South African authorities have deported seven Kenyan nationals and barred them from re-entering the country for five years after discovering that they were working illegally at a facility linked to the United States’ controversial Afrikaner refugee resettlement programme.
The arrests, carried out in Johannesburg, represent the latest flashpoint in an already strained diplomatic relationship between Pretoria and Washington over the US government’s policy of prioritising refugee status for white Afrikaners.
According to the Department of Home Affairs, the operation followed intelligence reports indicating that the individuals had entered South Africa on tourist visas but were found performing paid work at a centre processing applications for so-called “Afrikaner refugees” seeking resettlement in the United States.
Tourist Visas Used for Paid Work
Home Affairs confirmed that visa applications allowing the individuals to work in South Africa had previously been denied.

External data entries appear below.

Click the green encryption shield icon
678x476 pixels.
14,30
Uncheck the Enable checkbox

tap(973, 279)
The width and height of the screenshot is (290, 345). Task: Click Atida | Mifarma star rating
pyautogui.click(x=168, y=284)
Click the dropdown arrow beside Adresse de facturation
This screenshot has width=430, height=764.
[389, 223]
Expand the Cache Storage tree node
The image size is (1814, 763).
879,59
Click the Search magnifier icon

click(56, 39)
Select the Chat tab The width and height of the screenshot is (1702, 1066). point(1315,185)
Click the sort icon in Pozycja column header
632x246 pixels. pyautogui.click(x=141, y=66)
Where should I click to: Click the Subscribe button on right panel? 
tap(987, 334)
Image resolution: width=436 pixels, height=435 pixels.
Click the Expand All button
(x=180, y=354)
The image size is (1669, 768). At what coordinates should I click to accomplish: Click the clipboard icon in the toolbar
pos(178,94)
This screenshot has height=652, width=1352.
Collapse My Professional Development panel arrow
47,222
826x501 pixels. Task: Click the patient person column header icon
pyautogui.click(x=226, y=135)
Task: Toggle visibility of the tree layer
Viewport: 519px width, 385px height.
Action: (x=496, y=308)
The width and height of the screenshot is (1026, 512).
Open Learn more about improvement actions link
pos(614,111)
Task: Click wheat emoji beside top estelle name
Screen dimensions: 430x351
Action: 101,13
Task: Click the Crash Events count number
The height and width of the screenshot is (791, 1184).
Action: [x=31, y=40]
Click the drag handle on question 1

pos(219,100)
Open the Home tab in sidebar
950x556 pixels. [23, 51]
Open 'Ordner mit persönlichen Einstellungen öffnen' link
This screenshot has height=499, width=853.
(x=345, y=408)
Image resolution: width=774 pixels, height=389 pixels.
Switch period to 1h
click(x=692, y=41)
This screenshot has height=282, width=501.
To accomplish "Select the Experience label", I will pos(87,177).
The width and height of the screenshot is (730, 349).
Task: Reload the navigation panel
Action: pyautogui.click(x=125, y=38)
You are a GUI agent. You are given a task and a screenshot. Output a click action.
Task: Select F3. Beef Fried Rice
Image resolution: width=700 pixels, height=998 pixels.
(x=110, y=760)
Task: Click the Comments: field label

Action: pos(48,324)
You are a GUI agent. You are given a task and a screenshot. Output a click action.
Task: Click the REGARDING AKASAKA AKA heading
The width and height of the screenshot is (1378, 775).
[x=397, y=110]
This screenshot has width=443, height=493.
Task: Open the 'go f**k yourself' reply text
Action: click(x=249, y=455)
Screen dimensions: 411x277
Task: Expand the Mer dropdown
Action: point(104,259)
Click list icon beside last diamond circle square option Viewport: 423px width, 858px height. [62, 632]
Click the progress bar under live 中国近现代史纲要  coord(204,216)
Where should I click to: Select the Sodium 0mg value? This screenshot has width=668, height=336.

Despite this, the Kenyan nationals were allegedly employed at the refugee application centre in clear violation of immigration laws.
“Seven Kenyan nationals were discovered engaging in work despite only being in possession of tourist visas, in clear violation of their conditions of entry into the country,” said Carli van Wyk, spokesperson for the Department of Home Affairs.
The department added that all seven individuals have been deported and will remain banned from entering South Africa for a period of five years. Officials described the raid as part of routine immigration enforcement aimed at curbing visa abuse and protecting the integrity of the country’s migration system.
Refugee Policy at the Heart of Diplomatic Tensions
While the arrests were framed as an immigration matter, they unfold against a far broader political backdrop. South Africa and the United States have been at odds for years over Washington’s claims that Afrikaners face persecution, a position Pretoria has repeatedly rejected.
The South African government has described the US rationale for the programme as “factually inaccurate and unsupported”, arguing that there is no basis for granting refugee status on racial grounds.
The dispute intensified after the US sharply reduced its overall refugee intake to just 7,500 people annually, while allocating a disproportionate share of that limited quota to white South Africans under the Afrikaner resettlement initiative.
Kenyan and US Links to the Processing Operation
According to reporting by the BBC, refugee applications under the programme are processed through two main entities. One is RSC Africa, a Kenya-based refugee support centre operated by Church World Service. The other is Amerikaners, a South African platform that provides information to Afrikaners interested in resettlement in the United States.
South African authorities confirmed that no US officials were arrested during the operation and that the raid did not take place at a diplomatic site. However, the incident has triggered formal diplomatic engagements involving South Africa, the United States and Kenya.
Immigration Enforcement Meets Geopolitics
For Pretoria, the case highlights the increasingly complex intersection between immigration enforcement and international diplomacy. While the government insists the arrests were routine, the involvement of Kenyan nationals in a US-linked programme has added a regional dimension to an already sensitive bilateral dispute.
With Kenya now indirectly drawn into the controversy, analysts warn that tensions could escalate further, particularly around issues of sovereignty, visa compliance, and the politicisation of refugee policy.
At its core, the episode underscores how migration, once a largely administrative issue, has become a diplomatic fault line — one where individual visa violations can quickly turn into international flashpoints.